Most shorted US stock: Vera Bradley, but analysts still say 'buy'
Although its shares hold the questionable honor of being the most shorted US stock, Vera Bradley’s (NASDAQ:VRA) fundamentals seem fine. At least they don’t give the picture of being a massively shorted stock.
But analysts and shortsellers often differ greatly on their opinion of a stock, as I wrote previously about the headphone maker Skullcandy (NASDAQ:SKUL). Skullcandy was for a while the most shorted US stock, but analysts have maintained a firm buy rating on the stock.
There is similar story to tell with Vera Bradley. Vera Bradley is a US based retailer/wholeseller, selling colorful bags, purses, backpacks and other accessories for young women. While 73.5 percent of the stock’s float is sold short, 73 percent of analysts covering the company rate it as buy.
Let me point out a few of the good and bad things about Vera Bradley.
It is always positive to see revenues growing. It is even more positive to see that they are growing at a rate of more than 15 percent on average. Even though sales growth has slowed down from the hectic 32 percent Y-o-Y pace at this time last year, Vera Bradley’s historical sales growth is still impressive. Furthermore, analysts believe the average growth will be close to 14 percent for the coming 5 quarters. Not too bad of a consensus estimate!
What might be a little more worrying is the fact that same-store sales (SSS) growth, a key measure for retailers, has dropped dramatically since the early years of trading. This in itself could be a reason for shorting the stock, but the consensus still sees the SSS at around 4.3 percent to 5.3 percent in the coming quarters, which is not too bad either.
Last quarter, Vera Bradley reported negative y-o-y EPS growth of nearly 2 percent. Furthermore the company’s management lowered the full-year guidance for 2012. Consequently the stock dropped nearly 8 percent in the market, but has gained roughly 40 percent since.

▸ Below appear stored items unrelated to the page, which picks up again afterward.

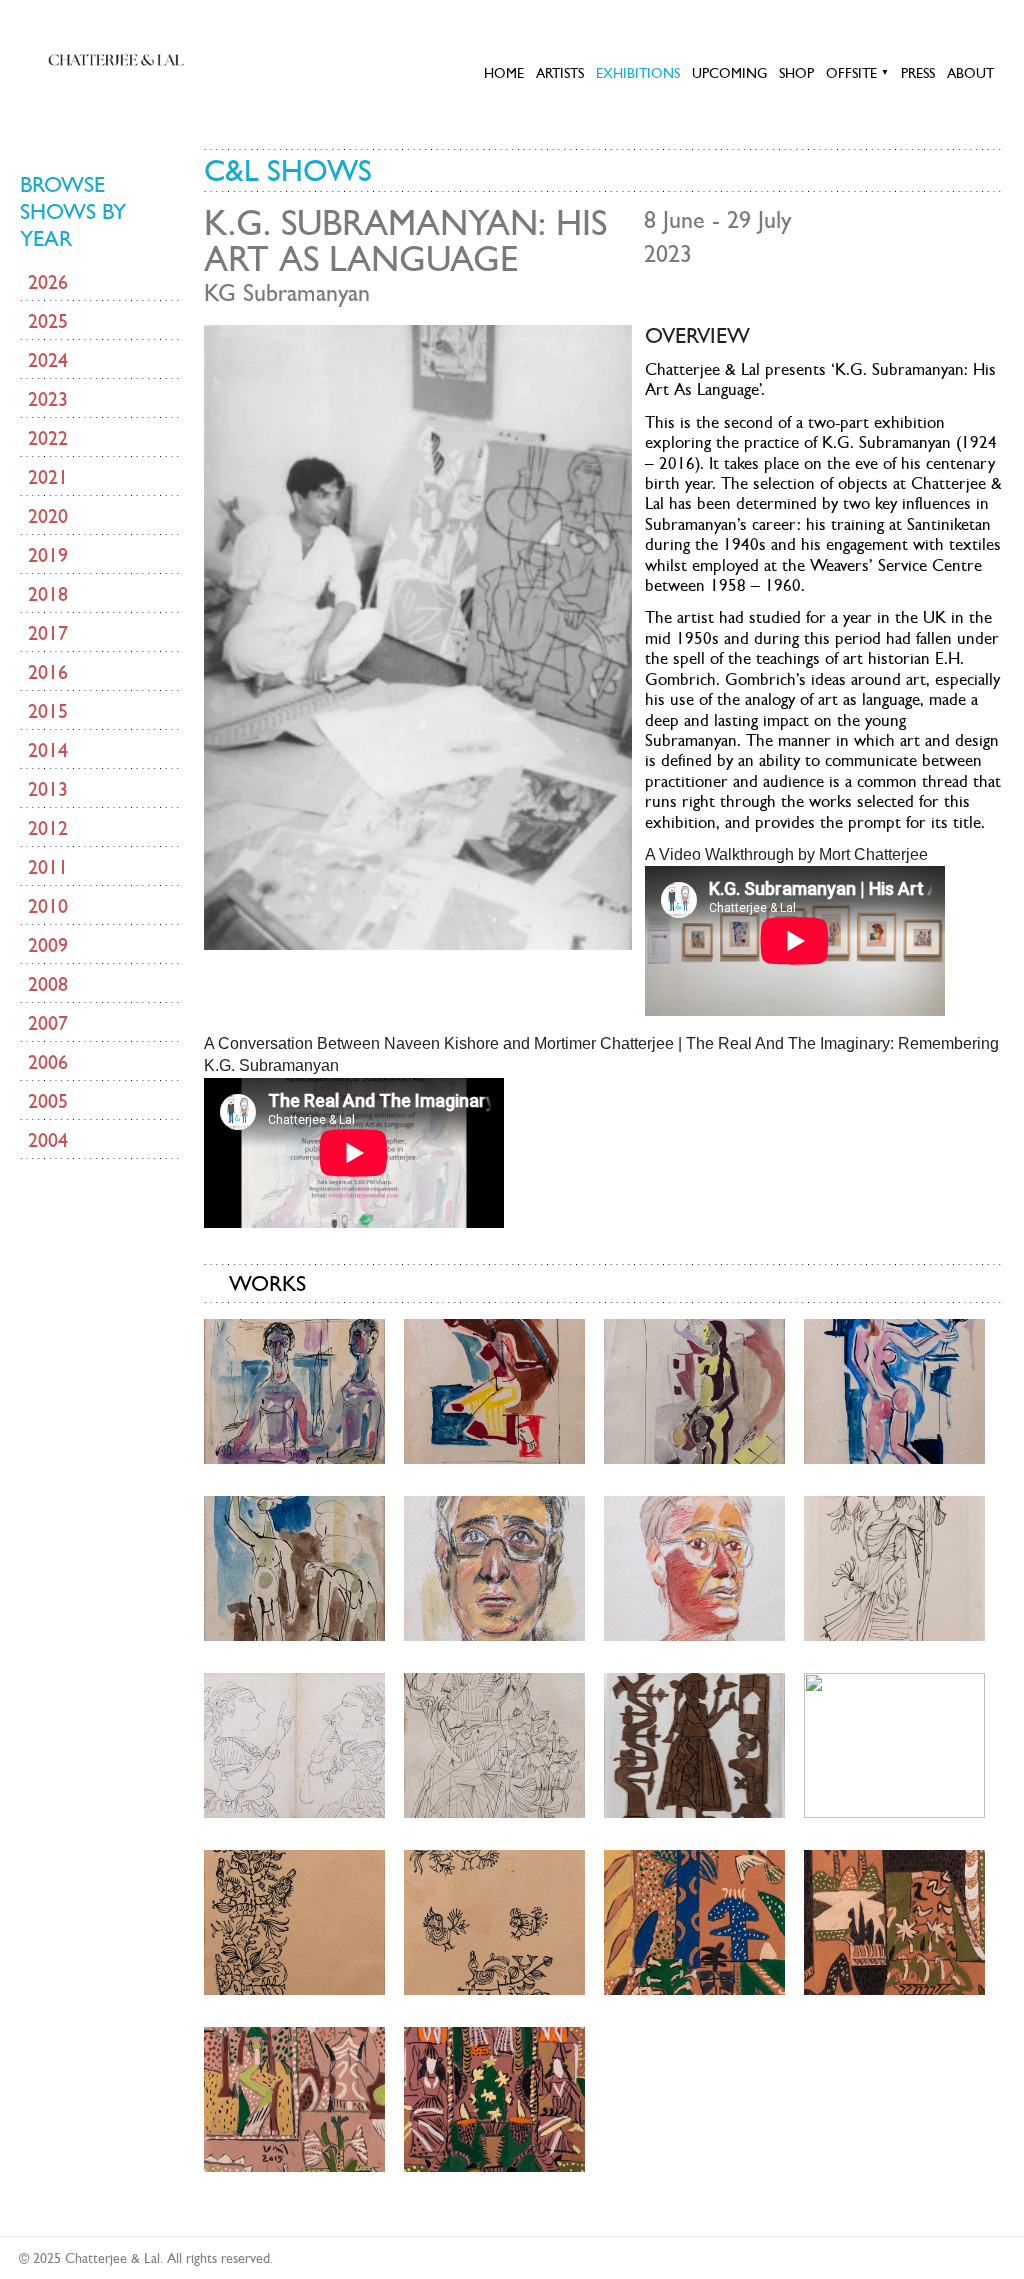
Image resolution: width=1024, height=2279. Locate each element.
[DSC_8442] (894, 1743)
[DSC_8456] (494, 2097)
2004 (48, 1140)
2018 (48, 594)
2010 (48, 906)
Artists (560, 73)
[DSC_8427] (294, 1566)
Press (918, 73)
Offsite (857, 73)
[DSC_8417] (494, 1389)
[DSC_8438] (494, 1743)
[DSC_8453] (294, 2097)
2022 (48, 438)
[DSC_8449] (694, 1920)
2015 (48, 711)
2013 (48, 789)
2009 (48, 945)
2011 (48, 867)
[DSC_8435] (294, 1743)
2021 (48, 477)
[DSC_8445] (294, 1920)
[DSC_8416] (294, 1389)
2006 (48, 1062)
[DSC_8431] (694, 1566)
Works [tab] (267, 1283)
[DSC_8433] (894, 1566)
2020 (48, 516)
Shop (796, 73)
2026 (48, 282)
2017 (48, 633)
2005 (48, 1101)
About (970, 73)
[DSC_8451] (894, 1920)
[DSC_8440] (694, 1743)
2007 (48, 1023)
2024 (48, 360)
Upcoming (729, 73)
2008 (48, 984)
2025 (48, 321)
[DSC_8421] (694, 1389)
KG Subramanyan (287, 293)
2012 (48, 828)
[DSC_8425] (894, 1389)
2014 (48, 750)
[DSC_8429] (494, 1566)
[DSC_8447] (494, 1920)
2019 (48, 555)
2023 (48, 399)
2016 (48, 672)
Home (504, 73)
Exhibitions (638, 73)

Even though the company missed last quarter’s earnings expectations, earnings have been consistently around thirty cents a share for the past 7 quarters. Furthermore, Vera Bradley has been profitable in every single quarter since inception of trading. Analysts are expecting y-o-y EPS growth to be consistent around 20 percent in the coming quarters, which Is quite enviable for most retailers.
For a company being so heavily shorted, I would at least expect poor earnings to be a part of the problem. Here it is not the case, unless the 2 percent EPS drop last quarter really did offend investors so badly.
VRA vs. Peers
Having looked at both top and bottom line, let us compare a few measures with Vera Bradley’s peers, starting with the margins.

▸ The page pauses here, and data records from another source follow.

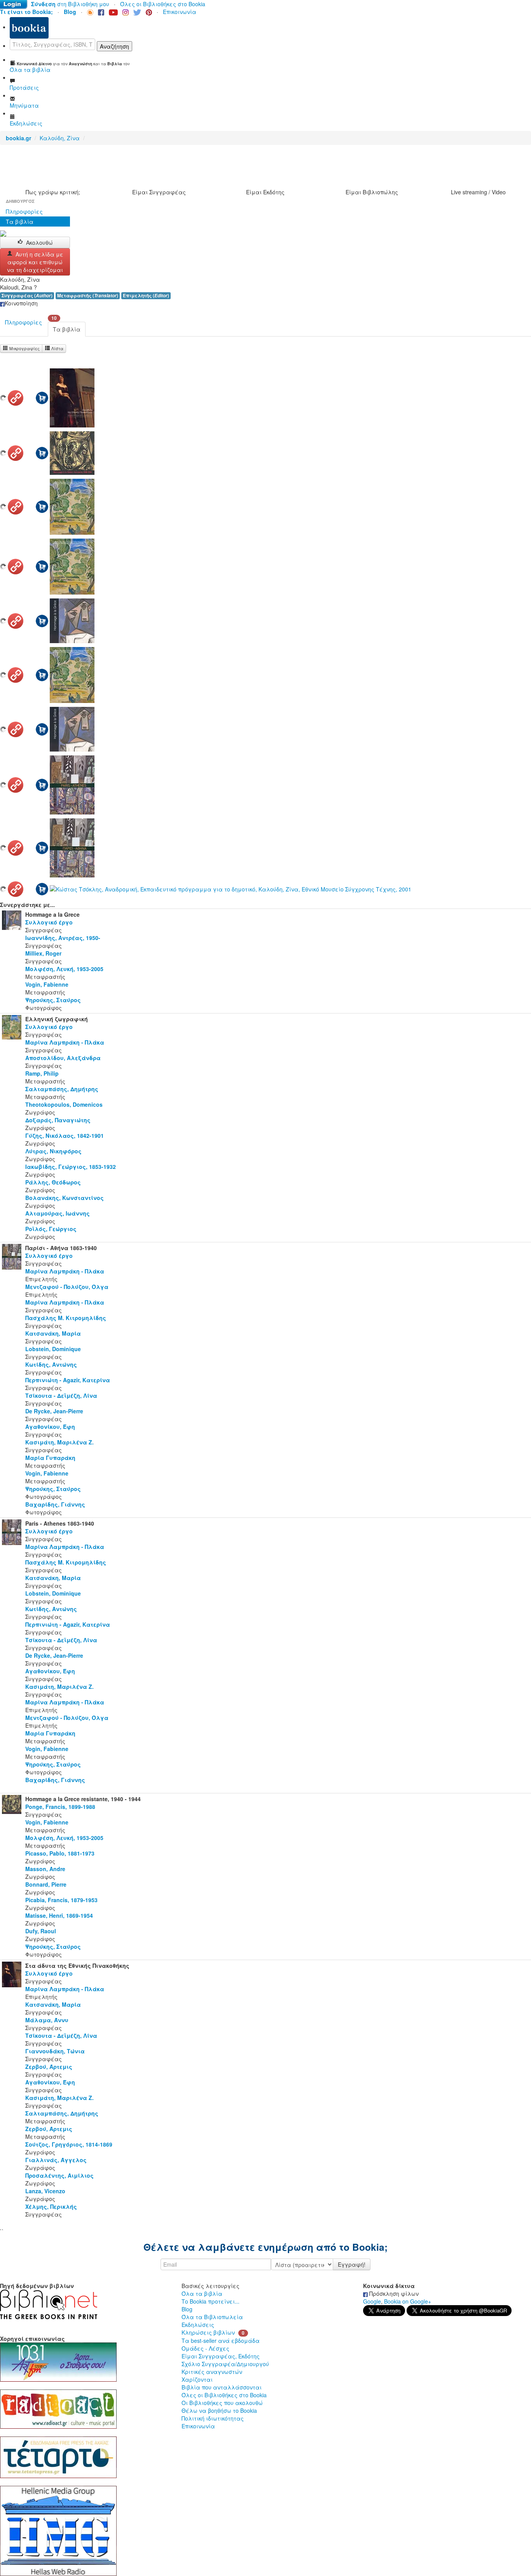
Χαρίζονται (197, 2379)
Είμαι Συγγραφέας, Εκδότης (221, 2356)
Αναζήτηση (114, 46)
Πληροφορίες (24, 211)
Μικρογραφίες (24, 348)
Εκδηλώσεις (198, 2324)
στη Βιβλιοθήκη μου (70, 4)
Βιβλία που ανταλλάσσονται (222, 2387)
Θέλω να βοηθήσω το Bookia (219, 2410)
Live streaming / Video (478, 192)
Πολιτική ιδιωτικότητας (213, 2418)
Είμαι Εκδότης (265, 192)
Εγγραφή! (351, 2264)
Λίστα (56, 348)
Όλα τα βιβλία (202, 2293)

Vera Bradley’s margins are not too bad either when compared to some of the company’s peers. Coach (NYSE:COH) is the only company beating Vera Bradley on all three levels. For the past quarters Vera Bradley’s margins have been fairly stable and will likely continue at the same levels.

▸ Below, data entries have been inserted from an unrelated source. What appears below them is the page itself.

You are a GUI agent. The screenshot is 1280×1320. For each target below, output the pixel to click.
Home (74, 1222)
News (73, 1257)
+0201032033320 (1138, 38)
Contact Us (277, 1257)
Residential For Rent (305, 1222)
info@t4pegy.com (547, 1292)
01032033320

Compared to most of its peers, Vera Bradley comes at a higher price per earnings as well as having a higher PEG ratio.
Vera Bradley, furthermore, seems to have significant amount of capital tied up in inventories, much more than most of its peers. Should sales growth not pan out as analysts expect, this could become a real problem for the company.
So, should you buy or should you sell?
Personally I don’t see Vera Bradley as a screaming sell opportunity like other short-sellers. On the other hand I don’t see it as the optimal stock to buy either. With the most recent price increases Vera Bradley is trading at a FY1 P/E of 18.4 vs. 13.4 end of August. So, I see the point that investors expect a correction in stock price in the shorter term, as valuations seem high. However, JP Morgan recently highlighted Vera Bradley as ‘on of JPM’s Best Equity Near-Term Ideas’ raising its target price on the stock to USD 34.
So, with massive short interest, reduced full year guidance and recent surge in stock price, I agree that Vera Bradley isn’t likely to outperform in the short run. Longer term, this retailer might however be an interesting candidate, should analysts’ consensus materialize.